Dig deep into some of the larger custom fabrication operations, even those that seemingly rely mainly on a steady stream of contract work from a few major customers, and you’ll probably see that their shop floors can encounter thousands of different part numbers over a given month or year.
A fabricator acts as a conduit for so many industries, each with different demands. It is in effect numerous companies in one. This creates a puzzle that for every company seems to go together in a different way.
The high-product-mix world has spurred manufacturing experts to think differently. Books are emerging on everything from new accounting methods to new ways to flow product through the office and the shop.
The more books I read and the more shops I visit, the more I think about what this business will look like a generation from now. Fabricators will likely still put their businesses together with the same pieces, but they might also go together in a very different way.
And it could start with data. Today’s youngest workers grew up with all the world’s information in their pocket, and they’ll expect that kind of information accessibility in the workplace too. They’ll expect a “digital thread” of part and job information, from CAD and CAM through cutting (no loss of part information through file exports, for instance), bending, welding, all the way through shipping. Machine monitoring, from laser beam-on time to bending cycles to arc-on-time tracking, will seem utterly natural.
Tomorrow’s engineers likely won’t need to endure much tedium, inserting a radius here or a notch there. Instead, that tedium probably will be handled automatically, perhaps immediately after a customer uploads a drawing and requests a quote through a fabricator’s website.

================================

• _What you will do_
a) Do these statements agree with the passage on custom fabrication? (i) A fabricator is in effect numerous companies in one. (ii) The books that are emerging deal only with new accounting methods. (iii) Tomorrow's engineers will likely have to insert each radius and notch by hand. Answer yes or no for each, quoting the words of the passage that decide it.
b) Reproduce the passage on custom fabrication word for word, starting at "And it could" and ending at "a fabricator’s website.".

Records from a collection
================================

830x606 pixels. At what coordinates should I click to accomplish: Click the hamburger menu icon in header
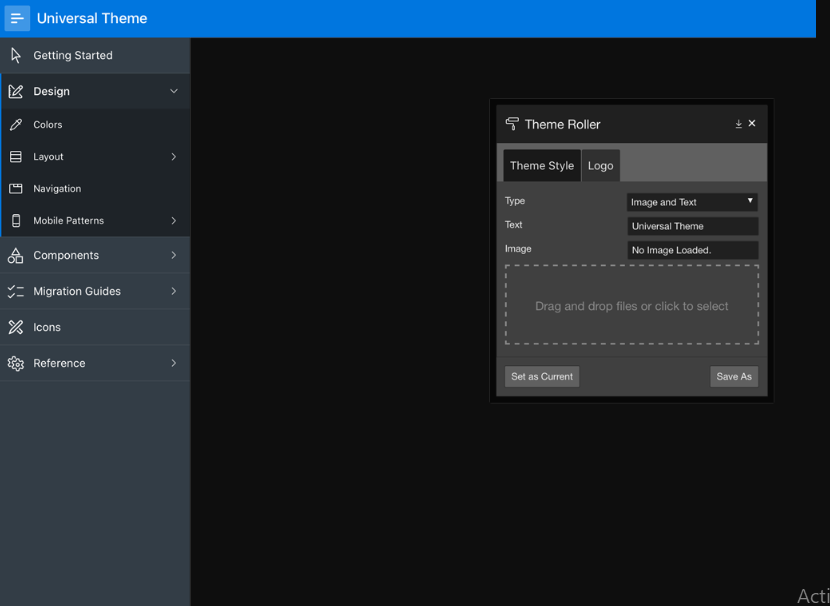(x=17, y=18)
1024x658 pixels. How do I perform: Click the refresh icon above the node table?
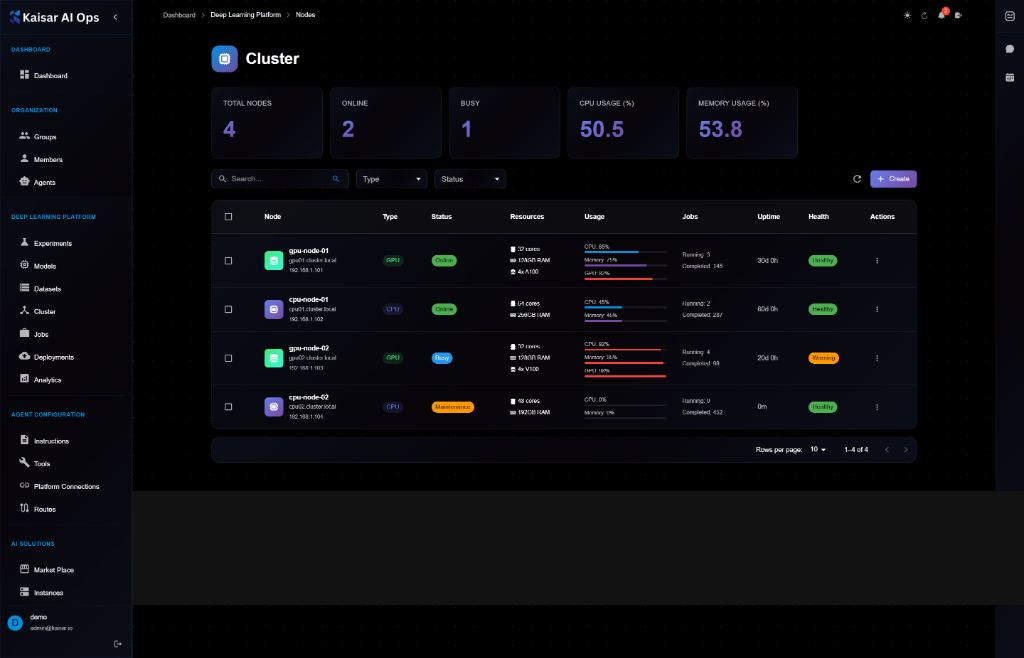(857, 178)
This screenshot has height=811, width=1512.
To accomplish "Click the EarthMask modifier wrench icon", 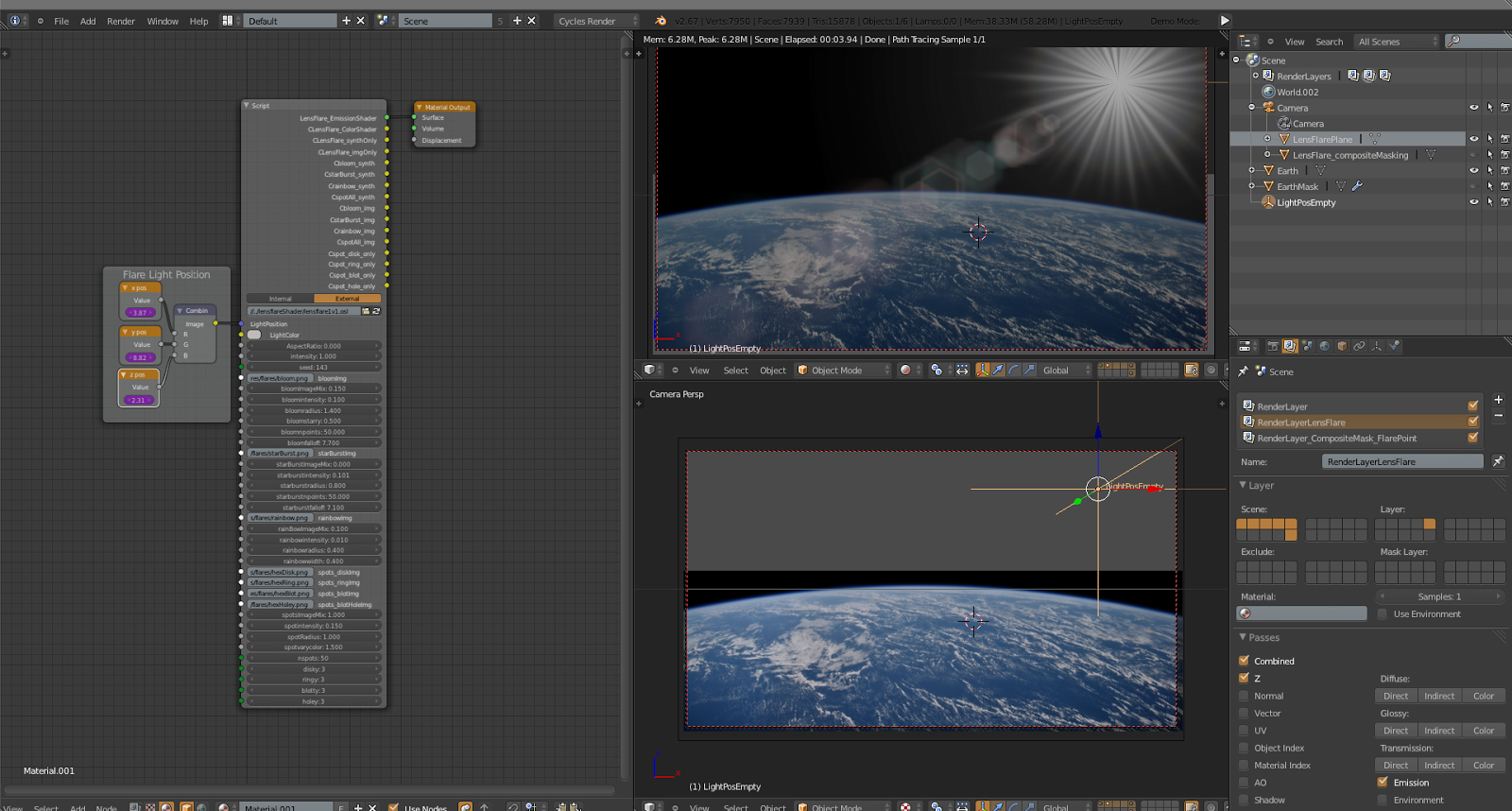I will pyautogui.click(x=1357, y=186).
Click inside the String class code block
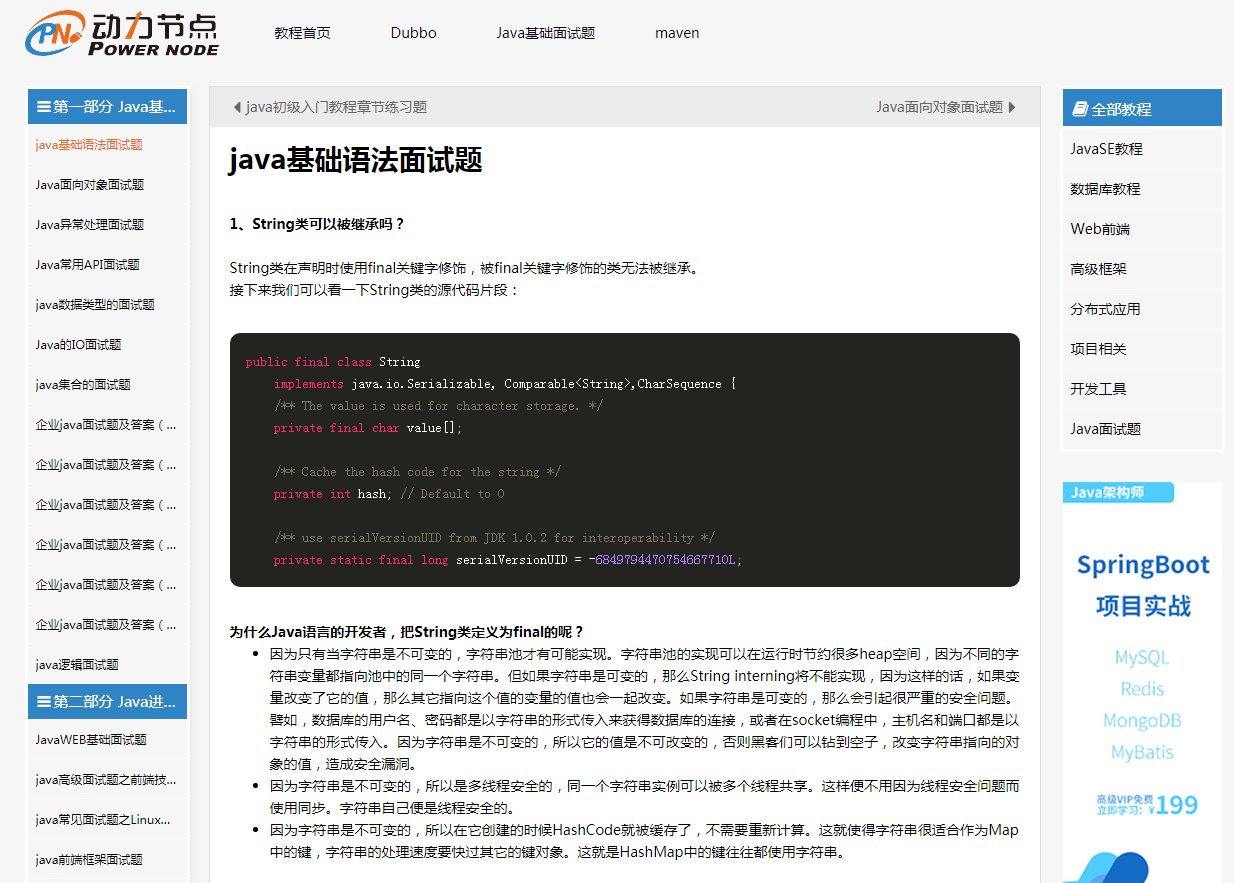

================================

• _Answer set_
a)
(i) Yes: "It is in effect numerous companies in one."
(ii) No: "Books are emerging on everything from new accounting methods to new ways to flow product through the office and the shop."
(iii) No: "Tomorrow’s engineers likely won’t need to endure much tedium, inserting a radius here or a notch there."

b)
And it could start with data. Today’s youngest workers grew up with all the world’s information in their pocket, and they’ll expect that kind of information accessibility in the workplace too. They’ll expect a “digital thread” of part and job information, from CAD and CAM through cutting (no loss of part information through file exports, for instance), bending, welding, all the way through shipping. Machine monitoring, from laser beam-on time to bending cycles to arc-on-time tracking, will seem utterly natural.
Tomorrow’s engineers likely won’t need to endure much tedium, inserting a radius here or a notch there. Instead, that tedium probably will be handled automatically, perhaps immediately after a customer uploads a drawing and requests a quote through a fabricator’s website.